When he came off the telephone, Anthea gave him a little kiss.

‘It’s pronounced Rookh’p,’ she giggled, ‘after a little village in Durham.’

‘I shall call you “Hopey”,’ said Raymond happily, ‘after a character in a picture at home, which one day I’ll show you. I must remember: Rookhope pronounced Rookh’p.’

‘To rhyme with suck’p and shack’p,’ muttered Eddie, who was much less taken.

It was clear Raymond had developed a sodding great crush on Anthea. Eddie had hoped with David and Fiona out of the way, it would be him and the Governor together again. Anthea, he noticed, turned on the charm like an electric kettle. She never remembered he didn’t take sugar and only gave him a slice of homemade cake if Raymond were about.

‘I’m a good listener,’ she was always saying in her silly squeaky voice, but, like the Boy David, she was more interested in storing information that could be used later.

She praised everything Raymond did, noticing dark rings under his eyes, a different tie, laughing at his most insane quips. Important collectors and artists got the same treatment.

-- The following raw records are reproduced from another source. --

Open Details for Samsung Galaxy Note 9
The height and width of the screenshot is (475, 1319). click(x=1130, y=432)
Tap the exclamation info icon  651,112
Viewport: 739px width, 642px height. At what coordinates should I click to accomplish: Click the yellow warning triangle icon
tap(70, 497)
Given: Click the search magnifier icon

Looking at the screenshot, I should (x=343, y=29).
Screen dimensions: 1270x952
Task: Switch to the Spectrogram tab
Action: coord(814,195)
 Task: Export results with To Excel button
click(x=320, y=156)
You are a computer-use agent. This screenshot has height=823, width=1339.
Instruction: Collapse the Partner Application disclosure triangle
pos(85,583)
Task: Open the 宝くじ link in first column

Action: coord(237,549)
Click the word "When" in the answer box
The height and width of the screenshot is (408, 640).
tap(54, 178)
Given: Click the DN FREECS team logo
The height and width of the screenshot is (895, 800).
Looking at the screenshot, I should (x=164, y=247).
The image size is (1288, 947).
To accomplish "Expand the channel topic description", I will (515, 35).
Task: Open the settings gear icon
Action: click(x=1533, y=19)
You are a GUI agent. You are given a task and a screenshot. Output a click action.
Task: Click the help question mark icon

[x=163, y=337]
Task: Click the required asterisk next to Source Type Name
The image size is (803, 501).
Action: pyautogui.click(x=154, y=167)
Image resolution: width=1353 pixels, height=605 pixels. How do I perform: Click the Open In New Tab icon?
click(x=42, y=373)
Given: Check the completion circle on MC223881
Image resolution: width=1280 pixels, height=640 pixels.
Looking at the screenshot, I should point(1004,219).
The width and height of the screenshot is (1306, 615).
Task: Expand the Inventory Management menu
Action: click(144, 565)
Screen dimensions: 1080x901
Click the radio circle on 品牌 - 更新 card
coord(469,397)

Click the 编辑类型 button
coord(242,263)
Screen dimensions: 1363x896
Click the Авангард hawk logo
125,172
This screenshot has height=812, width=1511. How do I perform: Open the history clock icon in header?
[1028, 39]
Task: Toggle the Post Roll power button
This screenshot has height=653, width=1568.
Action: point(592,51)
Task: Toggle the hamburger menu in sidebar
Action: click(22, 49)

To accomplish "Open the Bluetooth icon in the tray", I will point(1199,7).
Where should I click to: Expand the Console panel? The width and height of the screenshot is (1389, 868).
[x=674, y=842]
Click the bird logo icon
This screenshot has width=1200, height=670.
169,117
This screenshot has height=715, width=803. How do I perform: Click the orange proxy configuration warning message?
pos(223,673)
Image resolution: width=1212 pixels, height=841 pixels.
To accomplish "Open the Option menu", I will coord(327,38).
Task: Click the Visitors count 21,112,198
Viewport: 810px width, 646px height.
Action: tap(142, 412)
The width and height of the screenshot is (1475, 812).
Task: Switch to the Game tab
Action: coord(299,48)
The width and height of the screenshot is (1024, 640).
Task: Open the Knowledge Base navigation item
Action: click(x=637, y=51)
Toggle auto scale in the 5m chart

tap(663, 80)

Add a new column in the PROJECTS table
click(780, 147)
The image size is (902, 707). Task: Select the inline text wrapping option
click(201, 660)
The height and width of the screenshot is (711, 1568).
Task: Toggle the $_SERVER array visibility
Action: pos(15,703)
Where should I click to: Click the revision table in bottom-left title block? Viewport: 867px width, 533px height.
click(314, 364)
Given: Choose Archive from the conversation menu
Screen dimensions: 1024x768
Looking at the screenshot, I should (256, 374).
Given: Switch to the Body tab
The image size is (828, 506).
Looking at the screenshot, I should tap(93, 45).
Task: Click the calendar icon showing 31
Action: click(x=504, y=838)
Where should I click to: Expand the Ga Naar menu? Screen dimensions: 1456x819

She might charm the birds off the trees, reflected Eddie, but he didn’t think she’d take them to the RSPCA if they broke a wing in the fall.

The person she creepily reminded Eddie of was David. Like him, she was frantic to escape from her dull, relatively impoverished, suburban background. There would be a battle royal for Raymond’s affections when David returned.

Eddie retired to the basement to smoke dope and photocopy his cock in the smart new machine ordered by Anthea. Hearing how pretty she was from other artists, Somerford Keynes, the demon critic and a great fan of Eddie’s, waddled down to the Belvedon to have a butcher’s.

‘She’s very small,’ he murmured.

‘So was Napoleon,’ snapped Eddie, ‘and about as defenceless.’

In early September, Galena came up to London for a party at the Tate, and spent the afternoon at Vidal Sassoon, emerging with gleaming collar-length hair falling over one eye from a side parting. Dramatic makeup, and a beautiful vermilion dress, floating to avoid the spreading waist, but slightly see-through to show off the still exciting breasts, completed the picture. Raymond felt all the old tugging of his heart strings. Galena’s latest tipple was a pinch of cocaine in a glass of champagne, repeated throughout the night.

All the art world were at the party, all smiling brightly to conceal their envy and animosity. Galena received a lot of attention. She’d been stuck in the country for months, and news had filtered out that an important new exhibition was imminent.

Everyone stopped talking as an extraordinarily handsome Pakistani – a young artist called Khalid – walked in.

‘You’d like him, wouldn’t you?’ Galena murmured mockingly to Raymond.

It took her precisely half an hour. She and Khalid left the party together. Raymond returned to the flat in Duke Street, St James’s, which he’d acquired after the top floor of the gallery in Cork Street had been given over to pictures. Here he waited up, churning with rage, humiliation and misery, until a dull dawn broke over the dirty city.

‘What is life to me without her?’

Arriving at the gallery, he thought he’d been burgled. A little Watteau was missing from the wall, then he realized Anthea was dusting its frame. Coffee bubbled in the percolator. The peel of the oranges she had squeezed for him lay in the waste-paper basket, a croissant was keeping warm in a drying-up cloth. He also recognized the opening bars of the Sanctus from the
Missa Solemnis
, on the score of which Beethoven had written, ‘From the heart, may it again go to the heart.’

‘We’re singing it in the choir at home,’ explained Anthea. ‘I bought you a tape. Whatever’s the matter, didn’t you have a lovely party?’

A desolate contrast to her new, bright-coloured cushions, Raymond had slumped on the sofa, his head in his hands, his shoulders shaking.

‘Galena never came home.’

‘Oh, you poor dear.’ Anthea ran over and put her arms round him. She was so tiny, it was like being comforted by Alizarin.